Homelabs, aka reasons to make yourself feel bad
Breaking things is a great way to learn.
Scratch that. Actually, fixing them is the part where you learn. Breaking them is easy. Just maintain the rate of fix to be higher than rate of break. That’s the ideal state.
I have a little homelab that I use with real constraints that mirrors how systems fail and survive in the real world. I use it to test automation workflows, monitoring logic, and “Can this device can run at 80 VAC?” (Yes! For almost a minute!)
“Prod” setup, roughly:
- WireGuard site-to-site tunnels across multiple physical locations
- Dyn DNS, LTE backup links.
- UDM Pro for segmenting “prod” from chaos. If you have a WFH partner, you’ve got real prod. Careful.
- ~80+ Cat 6e pathed through the house.
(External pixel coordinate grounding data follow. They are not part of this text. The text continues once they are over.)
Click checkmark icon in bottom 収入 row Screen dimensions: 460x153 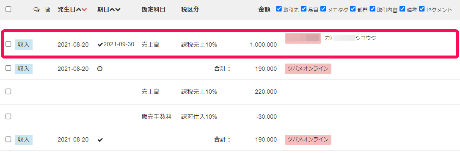point(100,140)
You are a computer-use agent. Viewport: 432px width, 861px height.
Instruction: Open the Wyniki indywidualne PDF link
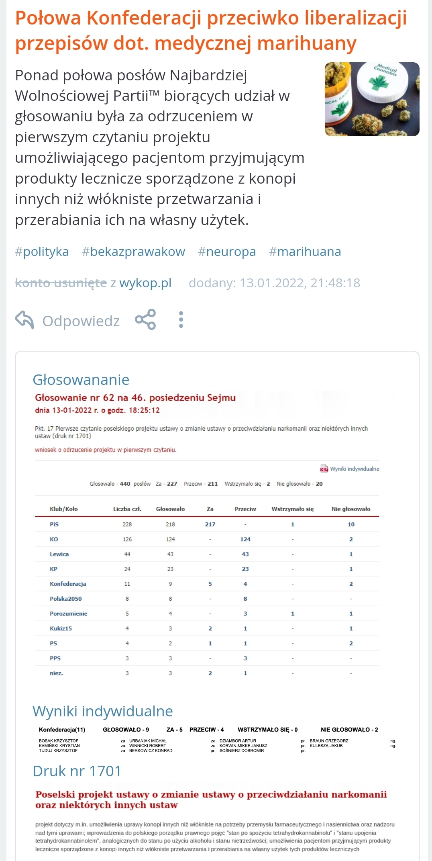pyautogui.click(x=355, y=469)
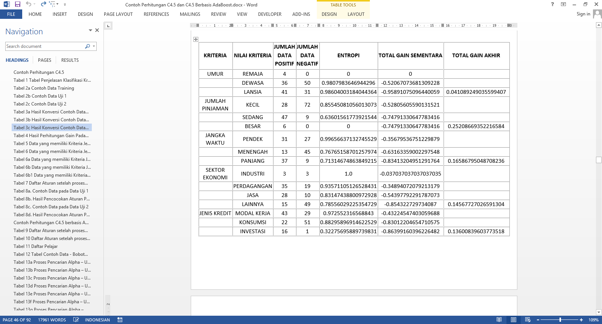
Task: Toggle the ribbon display options button
Action: [563, 4]
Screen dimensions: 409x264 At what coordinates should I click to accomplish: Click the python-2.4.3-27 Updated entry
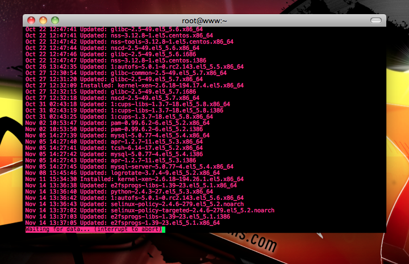[x=119, y=192]
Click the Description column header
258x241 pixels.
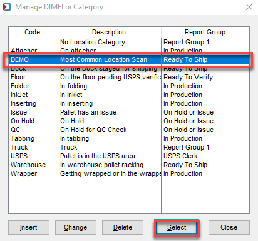(x=110, y=32)
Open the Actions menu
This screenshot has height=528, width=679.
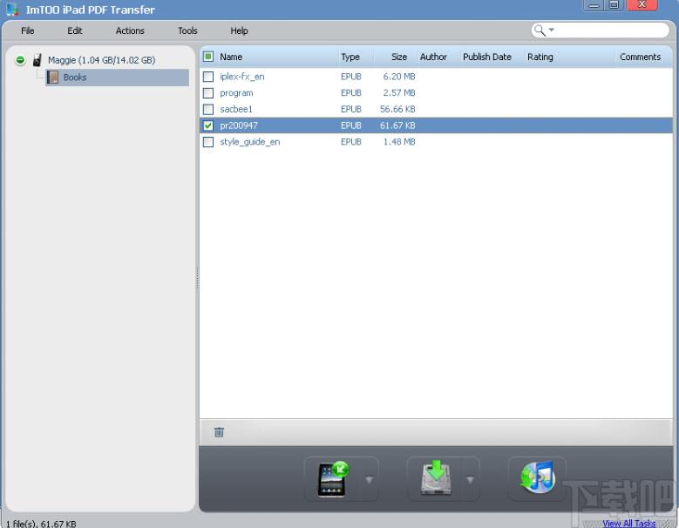click(130, 30)
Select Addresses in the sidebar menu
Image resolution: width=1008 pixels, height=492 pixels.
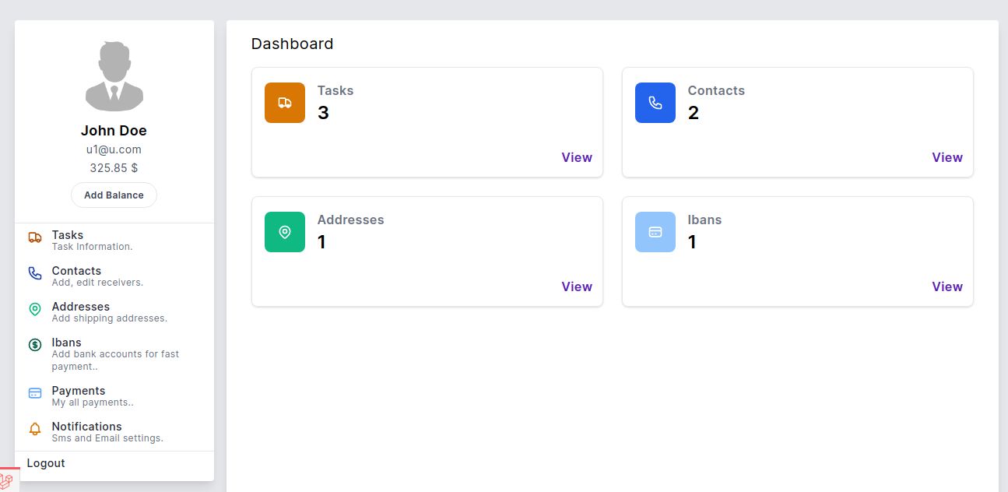(81, 307)
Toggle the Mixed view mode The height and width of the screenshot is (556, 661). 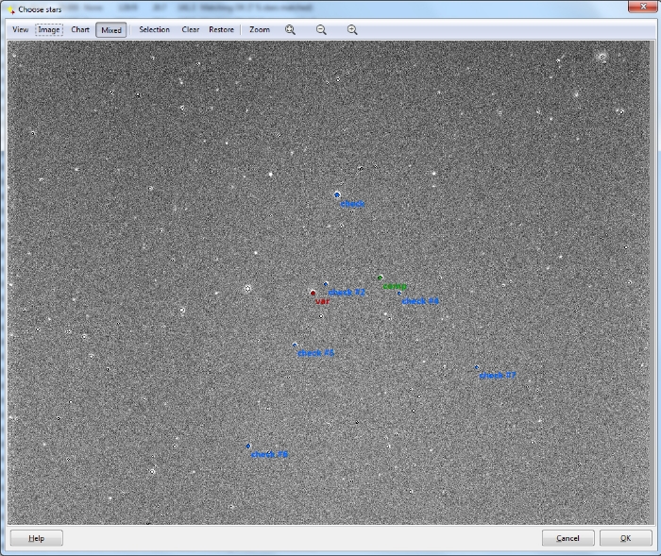click(111, 29)
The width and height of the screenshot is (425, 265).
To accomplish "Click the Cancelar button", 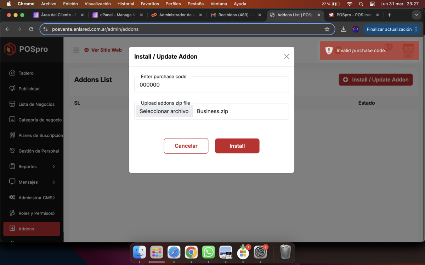I will pyautogui.click(x=186, y=146).
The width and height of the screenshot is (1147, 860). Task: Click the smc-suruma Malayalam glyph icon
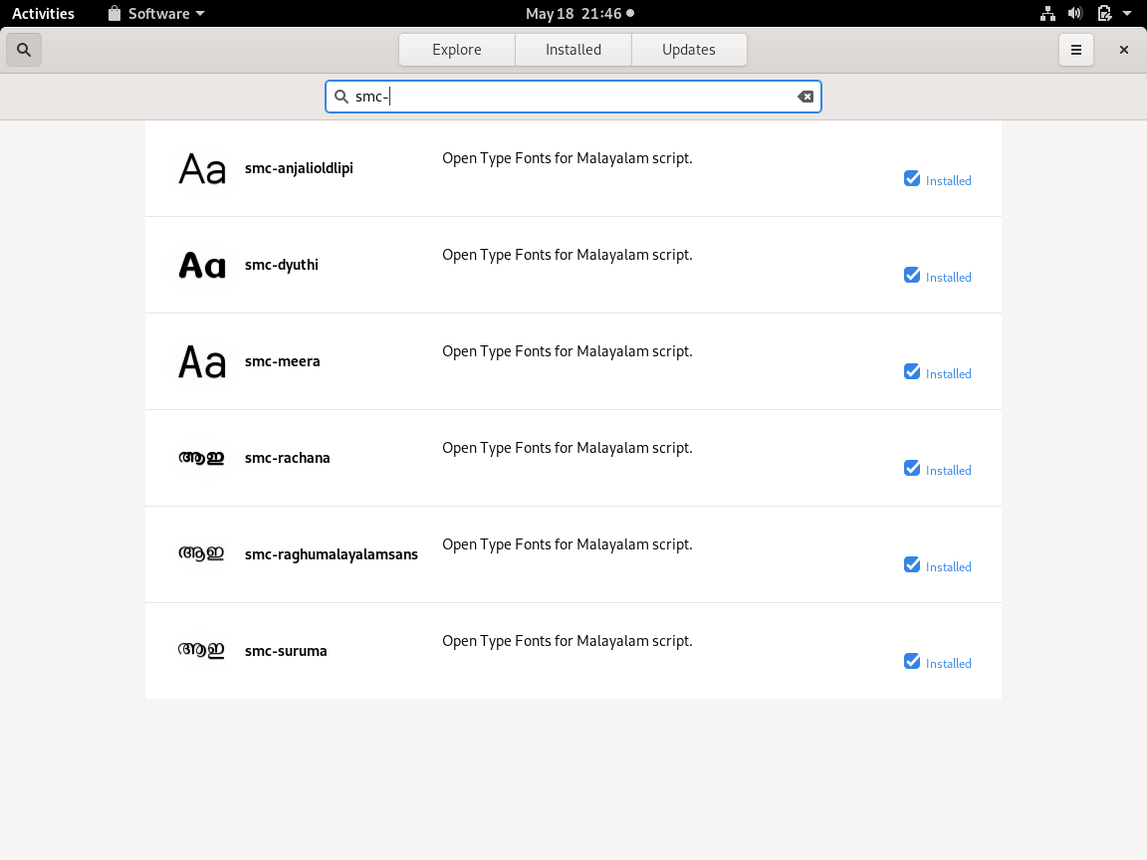pyautogui.click(x=202, y=652)
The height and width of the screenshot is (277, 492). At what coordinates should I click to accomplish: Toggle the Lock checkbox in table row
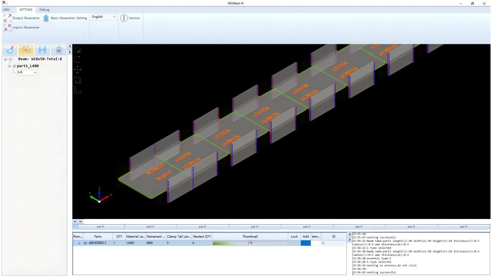(x=290, y=243)
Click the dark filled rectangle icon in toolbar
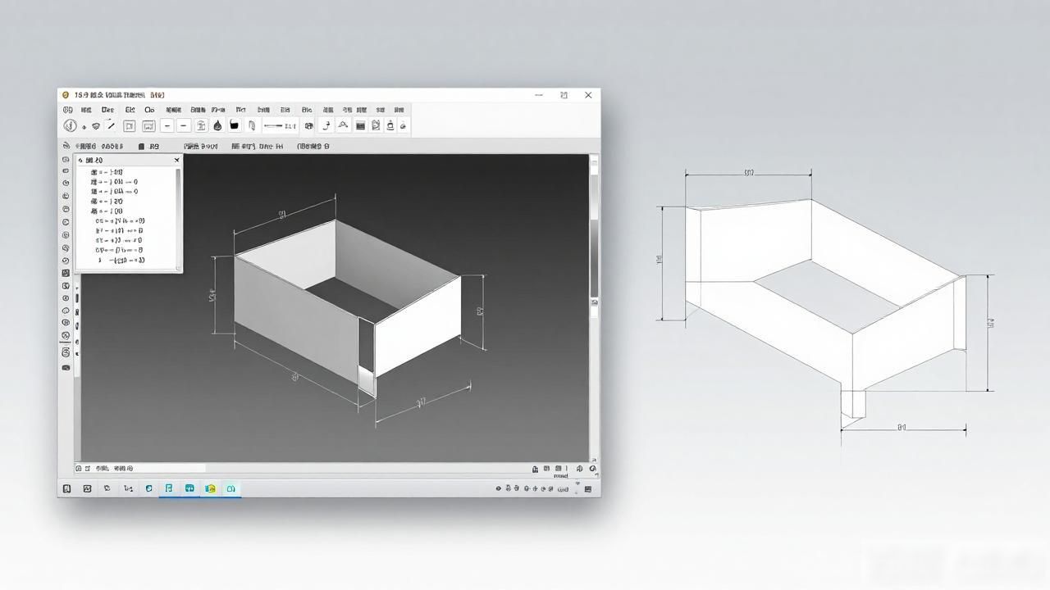The width and height of the screenshot is (1050, 590). (x=360, y=125)
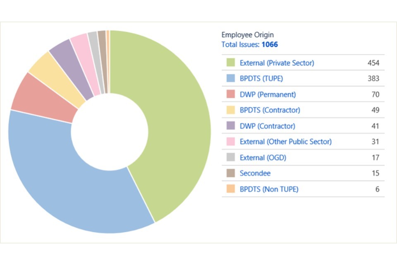Viewport: 397px width, 265px height.
Task: Click green swatch beside External (Private Sector)
Action: tap(231, 63)
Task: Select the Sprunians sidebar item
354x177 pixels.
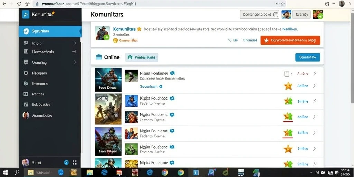Action: [x=50, y=31]
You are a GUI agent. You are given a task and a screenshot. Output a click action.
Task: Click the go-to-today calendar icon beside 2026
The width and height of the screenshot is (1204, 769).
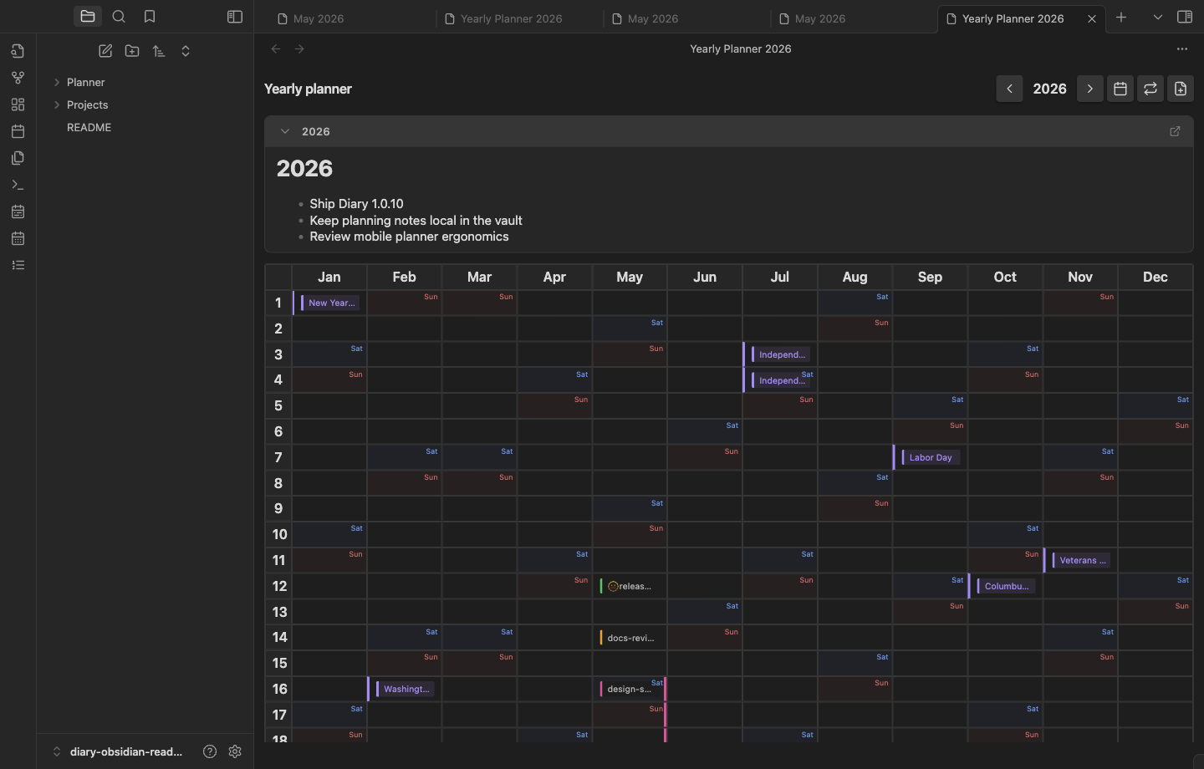pyautogui.click(x=1120, y=89)

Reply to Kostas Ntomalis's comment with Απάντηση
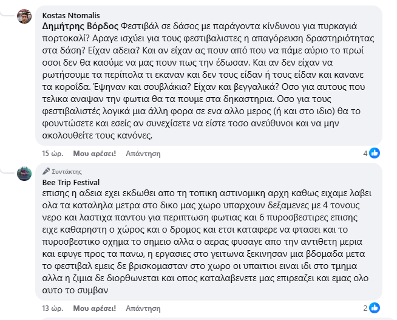click(143, 154)
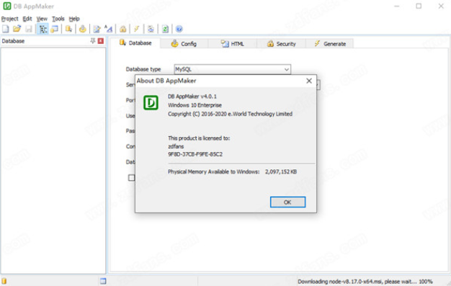Click the blue help question mark icon

pos(179,29)
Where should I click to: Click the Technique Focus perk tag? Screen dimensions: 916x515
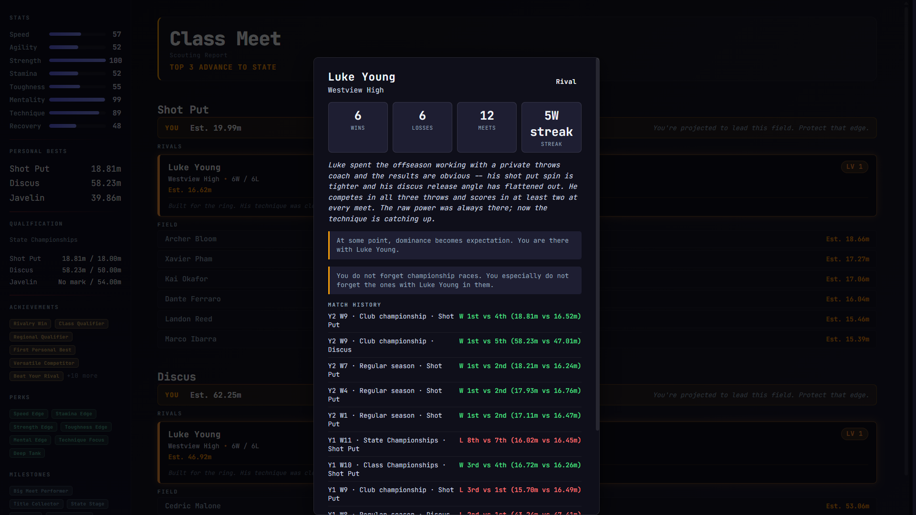click(82, 440)
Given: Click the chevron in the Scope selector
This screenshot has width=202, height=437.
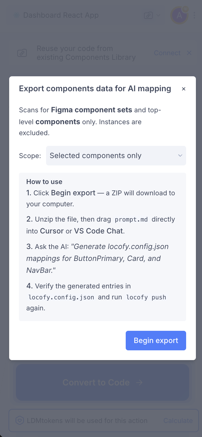Looking at the screenshot, I should [180, 156].
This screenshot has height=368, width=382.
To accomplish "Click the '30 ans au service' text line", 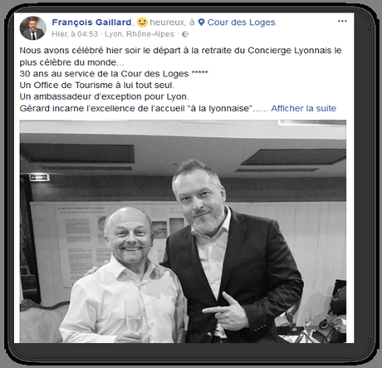I will coord(114,74).
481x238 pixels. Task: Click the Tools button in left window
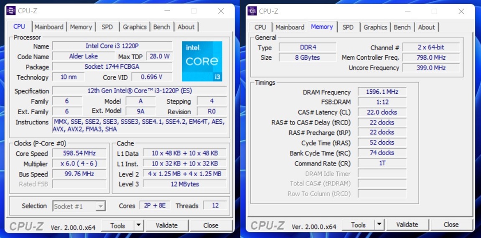(117, 225)
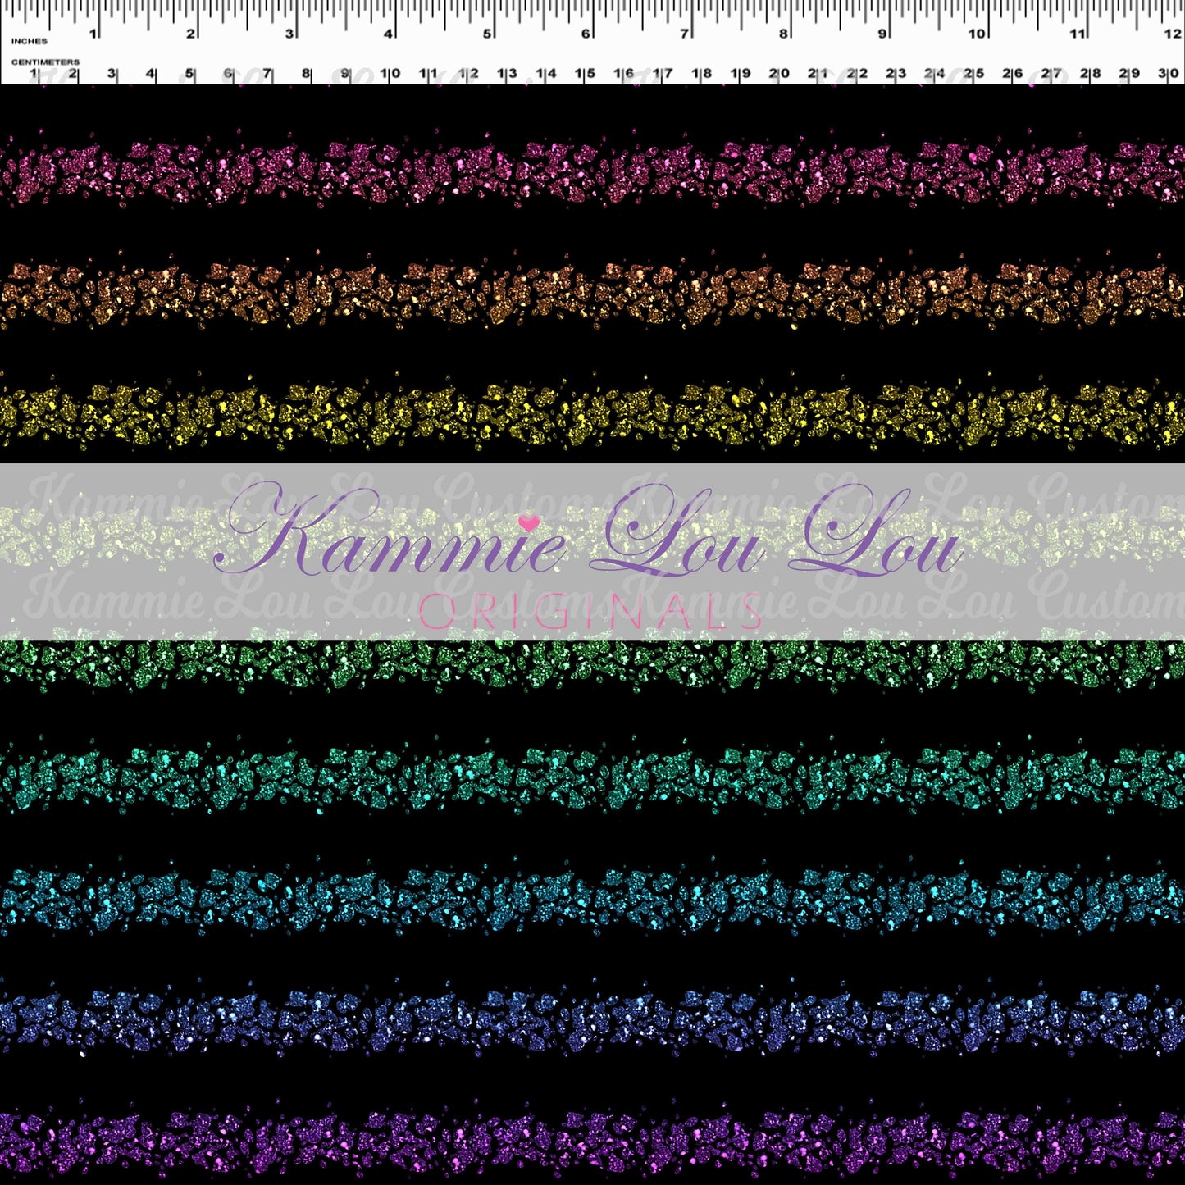Click the pink heart in the Kammie Lou Lou logo
This screenshot has width=1185, height=1185.
click(526, 522)
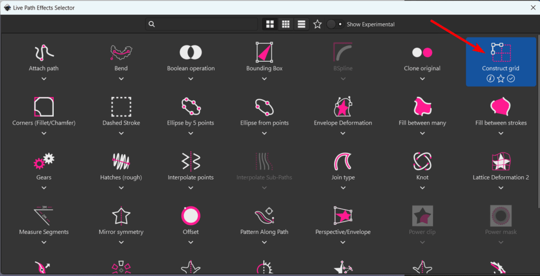Open info for Construct grid effect
The height and width of the screenshot is (276, 540).
(490, 79)
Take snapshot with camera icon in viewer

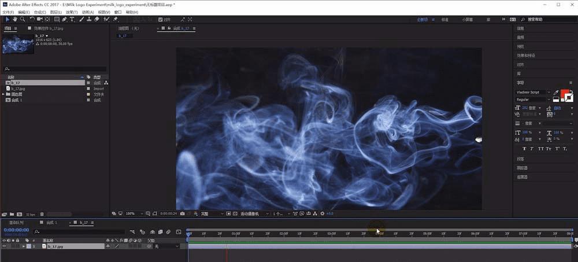pyautogui.click(x=183, y=213)
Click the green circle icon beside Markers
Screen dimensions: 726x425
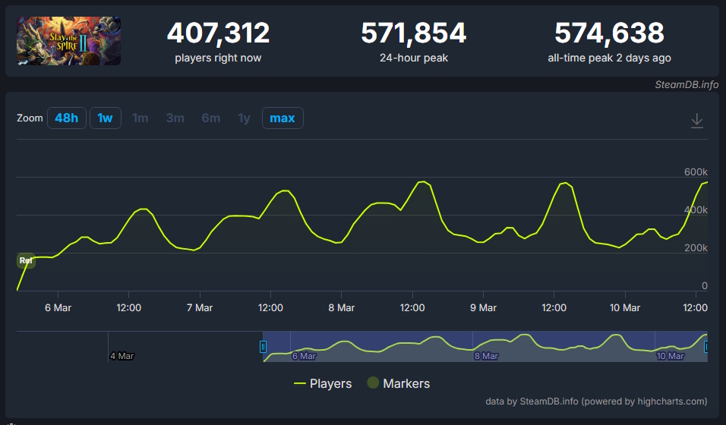pyautogui.click(x=372, y=383)
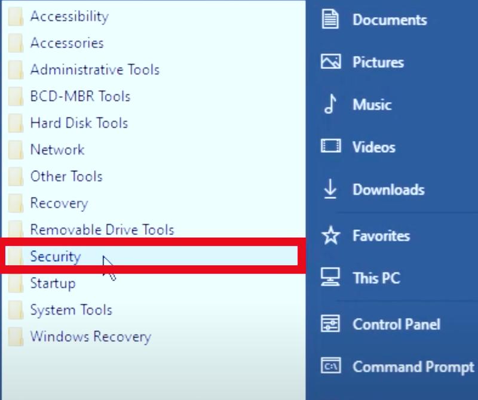Click the System Tools folder icon

16,310
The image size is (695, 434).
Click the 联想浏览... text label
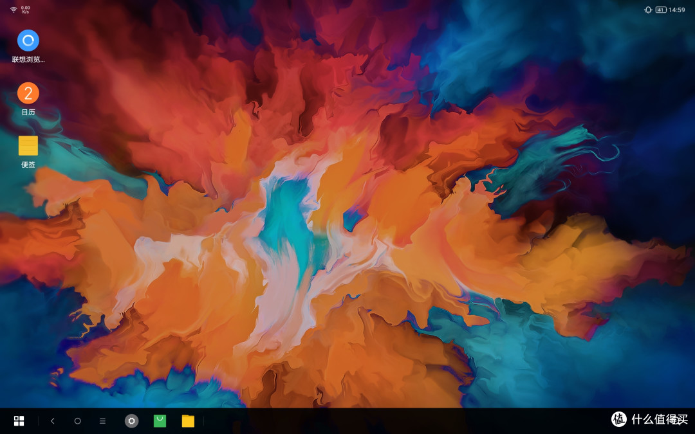click(x=28, y=59)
Why not?
The lab side:
- Dell/Supermicro hosts for virtualization, VMware/Proxmox
- Intel NUCs for… actually I don’t remember what that one’s doing.
- a few Mikrotiks (They can do everything! Why not set up BGP on a pocket calculator?)
- Digital Loggers (IP Power controlers), some UPSs, and lots of velcro. So much velcro.
It’s good to dive in just to stay sharp.
If you haven’t experienced the full ride of:
“I am the smartest person alive!”
“I am dumber than pond scum.”
“Yes! I am a genius!”
You should probably build a lab. It will humble and enlighten. It doesn’t need to be expensive. You don’t even need to know anything yet. That’s the point. You just have to want to.